WHAT YOU SHOULD DO: Return nothing but the lines from the one containing "Given: Click the" through the end of the records below, exactly as they stand and without pictures.

SOURCE MATERIAL:
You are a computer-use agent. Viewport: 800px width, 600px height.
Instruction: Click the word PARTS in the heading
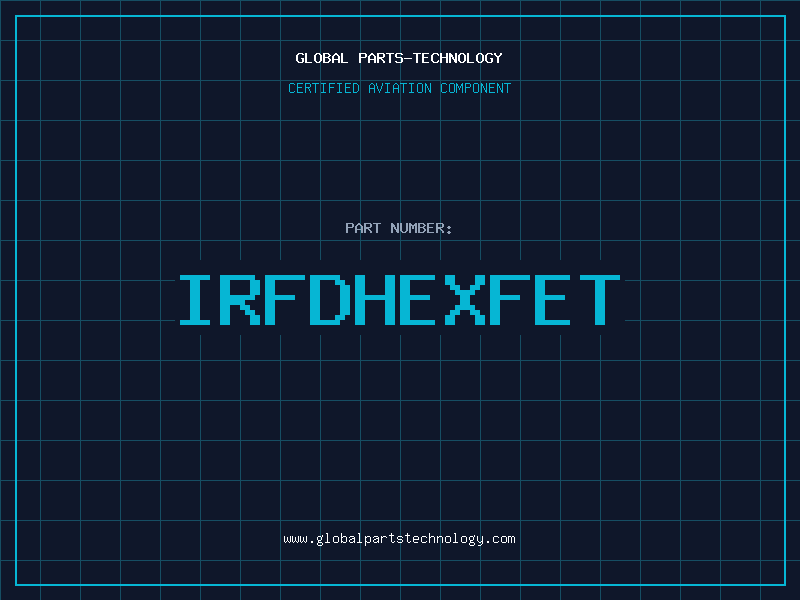381,58
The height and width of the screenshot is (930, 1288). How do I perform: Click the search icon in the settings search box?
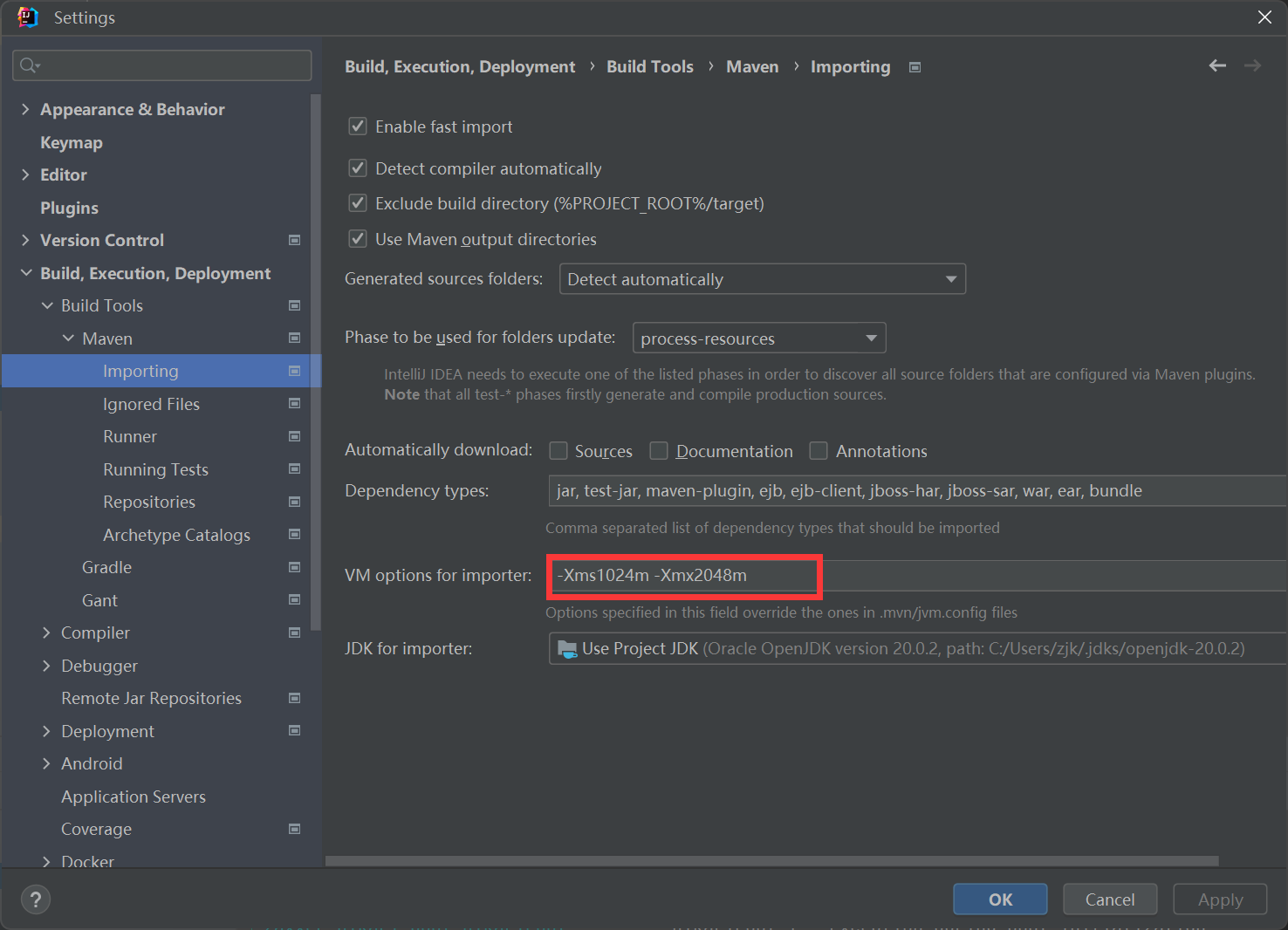click(x=29, y=65)
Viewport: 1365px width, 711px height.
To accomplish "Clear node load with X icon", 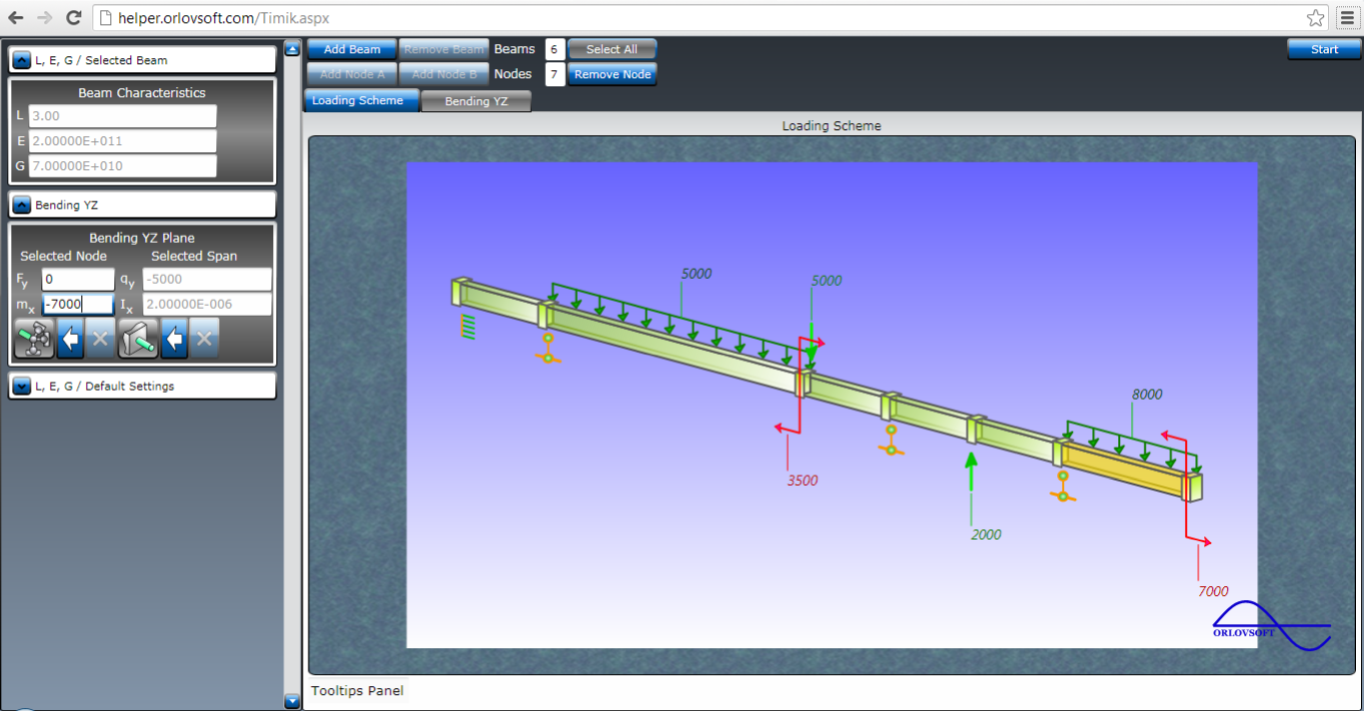I will 100,339.
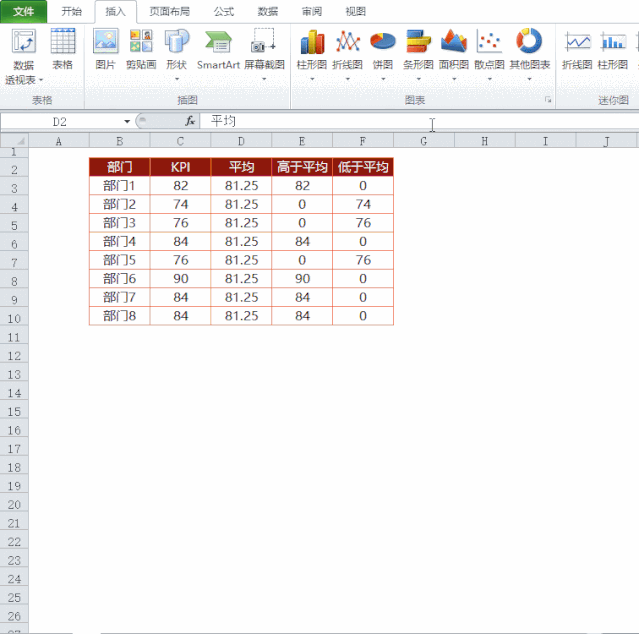The height and width of the screenshot is (634, 639).
Task: Open the Name Box dropdown arrow
Action: pyautogui.click(x=127, y=121)
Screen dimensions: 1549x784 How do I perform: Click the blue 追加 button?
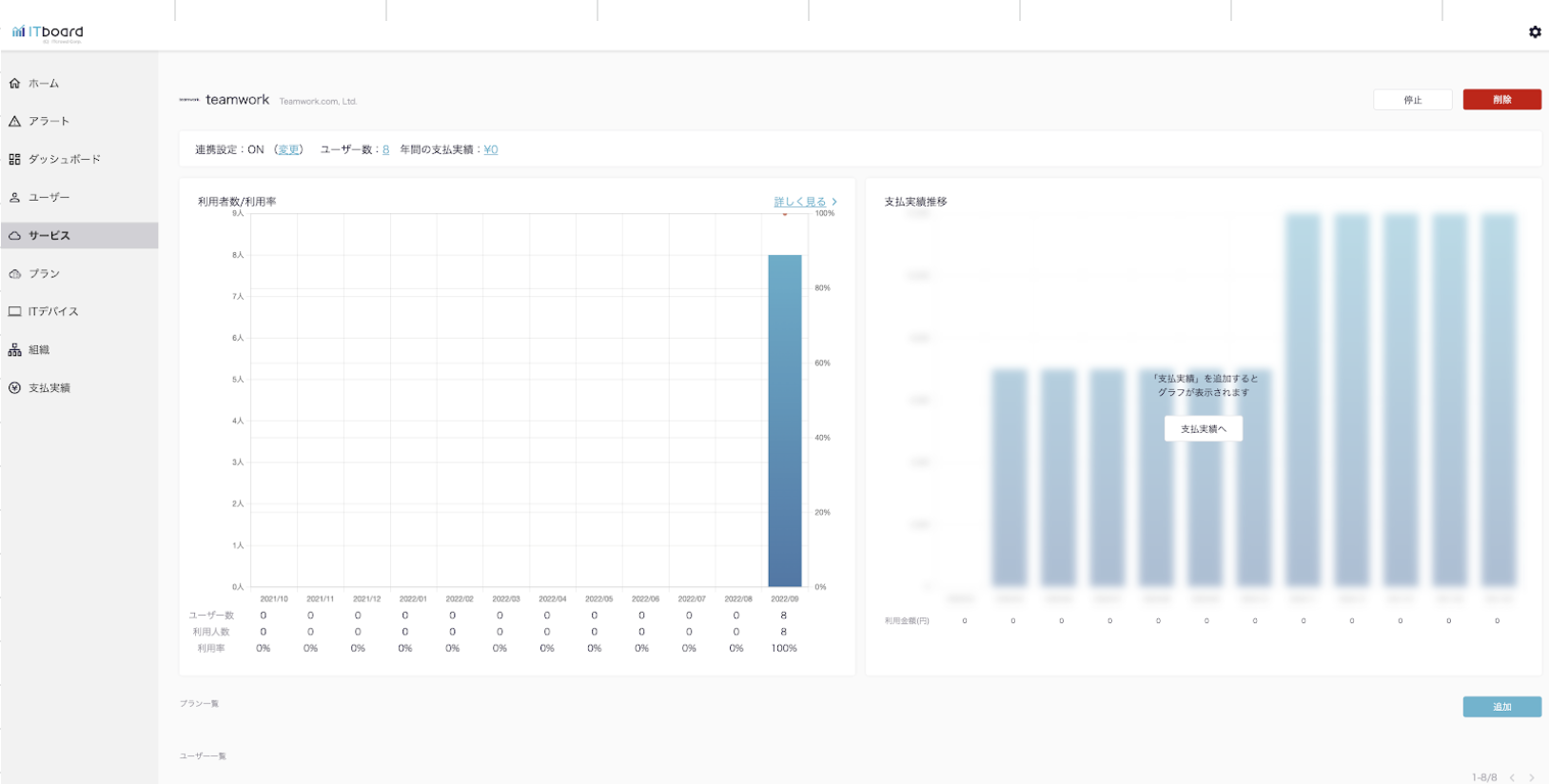[x=1501, y=707]
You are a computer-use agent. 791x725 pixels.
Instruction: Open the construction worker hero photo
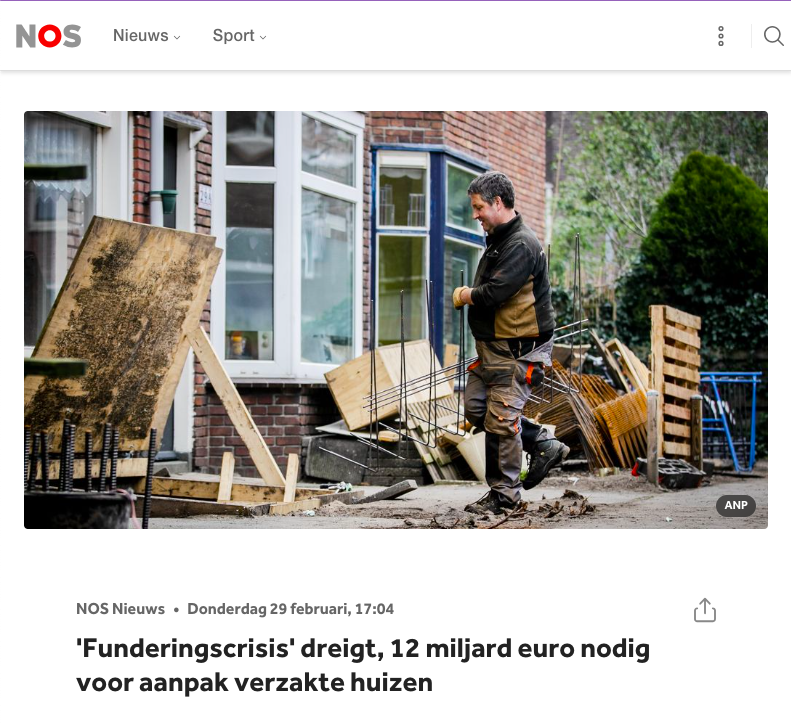(x=396, y=320)
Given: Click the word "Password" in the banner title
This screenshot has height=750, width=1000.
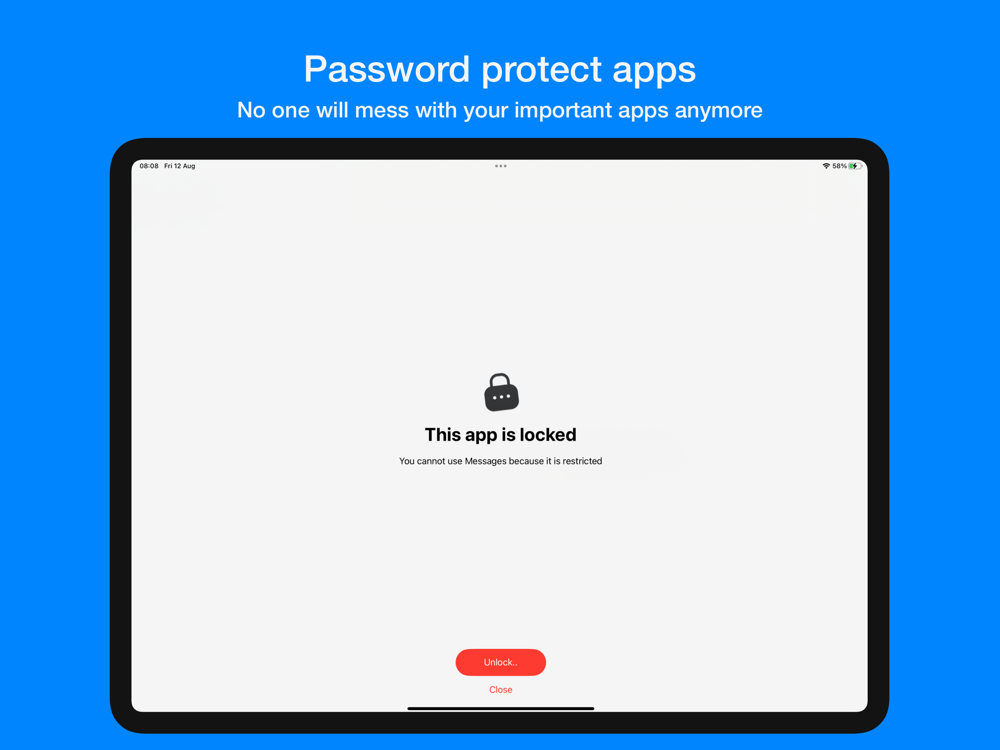Looking at the screenshot, I should click(387, 69).
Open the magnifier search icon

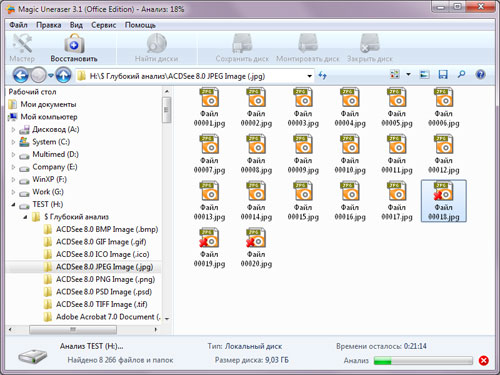(461, 74)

TASK OUTPUT:
Given: Click the word "Password" in the banner title
This screenshot has height=750, width=1000.
Looking at the screenshot, I should click(387, 69).
Open the magnifier search icon

(461, 74)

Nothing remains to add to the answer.